“Il faut montrer la photo de l'enfant syrien noyé”

Un garçon syrien de 3 ans gisant face contre terre sur une plage turque, un policier à ses côtés : le cliché a créé un choc alors que la crise des réfugiés s'aggrave. Une image qu'il est indispensable de diffuser malgré son caractère insoutenable, selon Dimitri Beck, rédacteur en chef de “Polka magazine”.


 « Si ces images incroyablement fortes du corps d’un enfant syrien échoué sur une plage ne changent pas l’attitude de l’Europe vis-à-vis des réfugiés, qu’est-ce qu’il faudra de plus ? » C’est la formule (électro)choc choisie par The Independent pour publier mercredi soir la photo de Nilüfer Demir, journaliste pour l’agence locale Dogan News, qui a revendu les photos à Reuters, AP et l'AFP. Sur le sable de Bodrum, éminente station balnéaire turque, Aylan, 3 ans, gît face contre terre, pris dans le ressac. Tout habillé, son petit corps légèrement gonflé comme une poupée de celluloïd. A ses côtés, un policier s’apprête à le soulever comme pour le soustraire à la vue du public.
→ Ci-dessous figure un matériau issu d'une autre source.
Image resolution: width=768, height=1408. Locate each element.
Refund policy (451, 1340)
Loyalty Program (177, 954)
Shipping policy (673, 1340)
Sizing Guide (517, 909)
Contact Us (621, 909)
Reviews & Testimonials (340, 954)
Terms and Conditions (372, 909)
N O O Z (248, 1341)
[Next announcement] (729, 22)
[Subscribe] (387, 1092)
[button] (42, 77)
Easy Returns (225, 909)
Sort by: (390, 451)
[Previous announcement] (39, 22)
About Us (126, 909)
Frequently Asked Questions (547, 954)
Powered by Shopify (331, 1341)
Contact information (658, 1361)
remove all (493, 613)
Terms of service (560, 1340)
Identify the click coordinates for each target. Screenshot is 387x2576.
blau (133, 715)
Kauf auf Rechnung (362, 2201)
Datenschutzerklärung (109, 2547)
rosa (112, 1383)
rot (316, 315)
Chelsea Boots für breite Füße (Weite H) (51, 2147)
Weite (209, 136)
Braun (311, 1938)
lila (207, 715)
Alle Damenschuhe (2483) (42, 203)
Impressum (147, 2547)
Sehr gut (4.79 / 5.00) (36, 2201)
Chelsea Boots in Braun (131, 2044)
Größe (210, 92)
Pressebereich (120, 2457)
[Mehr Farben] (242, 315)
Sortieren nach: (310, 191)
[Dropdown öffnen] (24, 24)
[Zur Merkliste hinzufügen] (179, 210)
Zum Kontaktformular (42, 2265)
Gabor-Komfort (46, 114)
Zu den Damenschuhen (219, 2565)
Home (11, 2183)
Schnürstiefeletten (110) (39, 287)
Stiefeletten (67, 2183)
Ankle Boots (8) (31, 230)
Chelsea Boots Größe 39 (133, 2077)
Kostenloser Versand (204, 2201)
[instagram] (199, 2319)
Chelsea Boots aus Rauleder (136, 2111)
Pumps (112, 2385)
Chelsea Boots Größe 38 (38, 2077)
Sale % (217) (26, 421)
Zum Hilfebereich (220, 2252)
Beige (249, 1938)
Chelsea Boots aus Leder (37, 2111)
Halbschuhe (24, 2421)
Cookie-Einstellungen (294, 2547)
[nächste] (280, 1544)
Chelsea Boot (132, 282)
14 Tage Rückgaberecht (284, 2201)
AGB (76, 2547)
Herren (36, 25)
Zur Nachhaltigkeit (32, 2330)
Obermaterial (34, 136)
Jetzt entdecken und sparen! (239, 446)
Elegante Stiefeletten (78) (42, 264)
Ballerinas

Trop tard : diffusé lors de la traditionnelle projection nocturne au festival Visa pour l’image à Perpignan, l’insoutenable cliché a déjà provoqué des haut-le-cœur dans le monde entier. Alors que François Hollande vient de convoquer une réunion d’urgence pour évoquer le sort des réfugiés qui tambourinent désespérément aux portes de l’Europe, Dimitri Beck, rédacteur en chef de Polka Magazine (consacré au photojournalisme et créé par Alain Genestar, l'ancien directeur de la rédaction de Paris Match), nous éclaire sur l’impact de cette photo.

Depuis des mois, nous sommes quotidiennement exposés à des photos de migrants affluant sur des embarcations de fortune. Devant cette banalisation iconographique, pourquoi ce cliché revêt-il une importance toute particulière ?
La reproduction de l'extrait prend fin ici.